Prose generally lacks the formal structure of meter or rhyme that is often found in poetry. Although some works of prose may happen to contain traces of metrical structure or versification, a conscious blend of the two forms of literature is known as a prose poem. Similarly, poetry with less of the common rules and limitations of verse is known as free verse. Poetry is considered to be artificially developed ("The best words in the best order"), whereas prose is thought to be less constructed and more reflective of ordinary speech. Pierre de Ronsard, the French poet, said that his training as a poet had proved to him that prose and poetry were mortal enemies. In Molière's play Le Bourgeois Gentilhomme, Monsieur Jourdain asks something to be written in neither verse nor prose. A philosophy master says to him, "Sir, there is no other way to express oneself than with prose or verse". Jourdain replies, "By my faith! For more than forty years I have been speaking prose without knowing anything about it, and I am much obliged to you for having taught me that."

Styles

Prose varies considerably depending on the purpose of the writing. As prose is often considered to be representative of the patterns of normal speech , many rhetorical devices are used in prose to emphasize points and enliven the writing. Prose aims to be informative and accurate, such as history or journalism, usually striving to use the simplest language possible to express its points. Facts are often repeated and reiterated in various ways so that they are understood by a reader, but excessive use of this technique can make a serious piece of writing seem pedantic.

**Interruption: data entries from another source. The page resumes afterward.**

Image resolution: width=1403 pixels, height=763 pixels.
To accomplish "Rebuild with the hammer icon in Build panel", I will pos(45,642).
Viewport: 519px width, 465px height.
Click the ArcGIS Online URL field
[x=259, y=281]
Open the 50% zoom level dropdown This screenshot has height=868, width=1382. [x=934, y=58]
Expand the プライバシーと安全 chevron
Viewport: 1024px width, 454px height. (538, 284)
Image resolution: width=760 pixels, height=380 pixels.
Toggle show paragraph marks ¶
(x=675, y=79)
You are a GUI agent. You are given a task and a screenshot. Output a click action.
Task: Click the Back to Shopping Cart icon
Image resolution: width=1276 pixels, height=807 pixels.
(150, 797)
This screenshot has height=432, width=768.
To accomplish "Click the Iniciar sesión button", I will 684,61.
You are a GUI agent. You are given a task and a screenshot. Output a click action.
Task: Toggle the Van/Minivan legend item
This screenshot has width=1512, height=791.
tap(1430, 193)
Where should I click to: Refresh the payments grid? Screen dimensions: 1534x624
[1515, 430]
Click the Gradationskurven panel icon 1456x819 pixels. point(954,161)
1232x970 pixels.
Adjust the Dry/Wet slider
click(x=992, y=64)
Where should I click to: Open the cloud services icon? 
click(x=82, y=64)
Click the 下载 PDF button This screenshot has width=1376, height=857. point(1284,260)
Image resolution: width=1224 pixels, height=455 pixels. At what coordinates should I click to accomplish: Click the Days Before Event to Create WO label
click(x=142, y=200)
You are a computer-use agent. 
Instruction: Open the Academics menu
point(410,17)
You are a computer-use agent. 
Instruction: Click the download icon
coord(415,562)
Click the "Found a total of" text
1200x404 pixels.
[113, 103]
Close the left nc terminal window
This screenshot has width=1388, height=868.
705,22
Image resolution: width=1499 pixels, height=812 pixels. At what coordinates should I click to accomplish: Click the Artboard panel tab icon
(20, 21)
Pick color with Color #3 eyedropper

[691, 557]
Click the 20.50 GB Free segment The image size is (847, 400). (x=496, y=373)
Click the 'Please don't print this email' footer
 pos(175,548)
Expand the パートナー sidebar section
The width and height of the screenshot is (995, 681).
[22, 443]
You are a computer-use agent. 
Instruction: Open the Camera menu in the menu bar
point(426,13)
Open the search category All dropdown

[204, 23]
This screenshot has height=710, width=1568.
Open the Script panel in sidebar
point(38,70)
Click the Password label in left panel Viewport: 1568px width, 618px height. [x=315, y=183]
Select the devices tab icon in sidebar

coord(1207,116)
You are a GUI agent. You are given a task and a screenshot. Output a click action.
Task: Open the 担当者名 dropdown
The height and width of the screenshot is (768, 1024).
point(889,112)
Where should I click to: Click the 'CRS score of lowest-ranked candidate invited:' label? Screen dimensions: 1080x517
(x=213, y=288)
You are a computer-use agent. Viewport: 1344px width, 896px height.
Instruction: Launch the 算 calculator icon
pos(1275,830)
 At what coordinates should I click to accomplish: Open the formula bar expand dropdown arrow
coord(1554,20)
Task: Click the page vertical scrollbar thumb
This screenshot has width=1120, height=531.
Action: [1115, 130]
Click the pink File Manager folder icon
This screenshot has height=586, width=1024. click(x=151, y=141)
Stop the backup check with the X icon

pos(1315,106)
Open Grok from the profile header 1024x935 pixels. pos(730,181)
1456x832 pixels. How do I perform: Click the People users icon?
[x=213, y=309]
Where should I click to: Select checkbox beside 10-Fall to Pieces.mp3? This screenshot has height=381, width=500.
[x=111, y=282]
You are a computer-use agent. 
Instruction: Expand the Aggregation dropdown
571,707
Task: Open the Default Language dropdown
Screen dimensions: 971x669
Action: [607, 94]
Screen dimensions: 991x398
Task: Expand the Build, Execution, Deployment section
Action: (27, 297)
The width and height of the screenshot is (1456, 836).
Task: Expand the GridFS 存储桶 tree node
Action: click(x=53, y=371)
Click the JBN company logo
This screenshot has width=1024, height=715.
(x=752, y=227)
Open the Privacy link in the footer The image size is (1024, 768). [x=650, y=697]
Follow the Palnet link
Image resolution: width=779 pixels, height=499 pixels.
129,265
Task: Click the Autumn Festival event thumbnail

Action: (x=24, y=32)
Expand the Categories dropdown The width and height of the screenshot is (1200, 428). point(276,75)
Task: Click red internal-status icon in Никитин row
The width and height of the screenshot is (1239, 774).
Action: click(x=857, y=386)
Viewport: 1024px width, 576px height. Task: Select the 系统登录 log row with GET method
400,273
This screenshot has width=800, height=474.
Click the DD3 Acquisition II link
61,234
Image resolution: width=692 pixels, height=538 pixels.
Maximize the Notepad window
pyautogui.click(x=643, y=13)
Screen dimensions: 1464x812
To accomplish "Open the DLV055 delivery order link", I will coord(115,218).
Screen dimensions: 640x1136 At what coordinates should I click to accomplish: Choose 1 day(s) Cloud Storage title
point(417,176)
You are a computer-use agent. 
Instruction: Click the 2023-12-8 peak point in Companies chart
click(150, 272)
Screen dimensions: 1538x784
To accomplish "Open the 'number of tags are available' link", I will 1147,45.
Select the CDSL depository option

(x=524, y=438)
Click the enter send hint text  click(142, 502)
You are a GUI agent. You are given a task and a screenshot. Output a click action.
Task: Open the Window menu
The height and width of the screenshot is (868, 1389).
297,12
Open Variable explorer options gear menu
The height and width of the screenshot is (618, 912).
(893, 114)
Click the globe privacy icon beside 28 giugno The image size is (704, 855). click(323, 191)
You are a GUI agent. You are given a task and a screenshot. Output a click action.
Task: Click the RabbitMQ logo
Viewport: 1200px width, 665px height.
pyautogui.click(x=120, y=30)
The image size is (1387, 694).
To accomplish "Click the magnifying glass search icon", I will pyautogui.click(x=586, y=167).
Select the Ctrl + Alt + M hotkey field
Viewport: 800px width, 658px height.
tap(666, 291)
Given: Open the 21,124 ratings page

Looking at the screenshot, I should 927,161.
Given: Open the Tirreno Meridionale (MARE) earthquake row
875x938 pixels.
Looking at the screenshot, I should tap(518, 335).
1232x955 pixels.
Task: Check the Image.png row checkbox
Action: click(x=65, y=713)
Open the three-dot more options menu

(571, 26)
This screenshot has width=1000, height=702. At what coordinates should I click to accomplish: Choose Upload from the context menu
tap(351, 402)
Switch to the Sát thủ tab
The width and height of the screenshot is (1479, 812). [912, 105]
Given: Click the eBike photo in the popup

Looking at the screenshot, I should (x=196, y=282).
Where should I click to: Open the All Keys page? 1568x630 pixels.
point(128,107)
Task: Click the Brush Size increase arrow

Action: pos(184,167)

In fiction, prose can take on many forms. Skilled authors can alter how they use prose throughout a book to suggest different moods and ideas. A thriller often consists of short, "punchy" sentences made up of equally short words, suggesting very rapid actions to heighten the effect of a very fast-moving plot. Conversely, longer sentences can be used to slow down the action of a novel.

Also, it can be expressed in a combination of prose and poetry in a style called prosetry. A good example of this is in Elie Weisel's book Night.

Speech/Debate

The event 'Prose' in Speech/Debate is in which one person reads a selection from a published book, play, etc., and interprets the piece for the judging audience.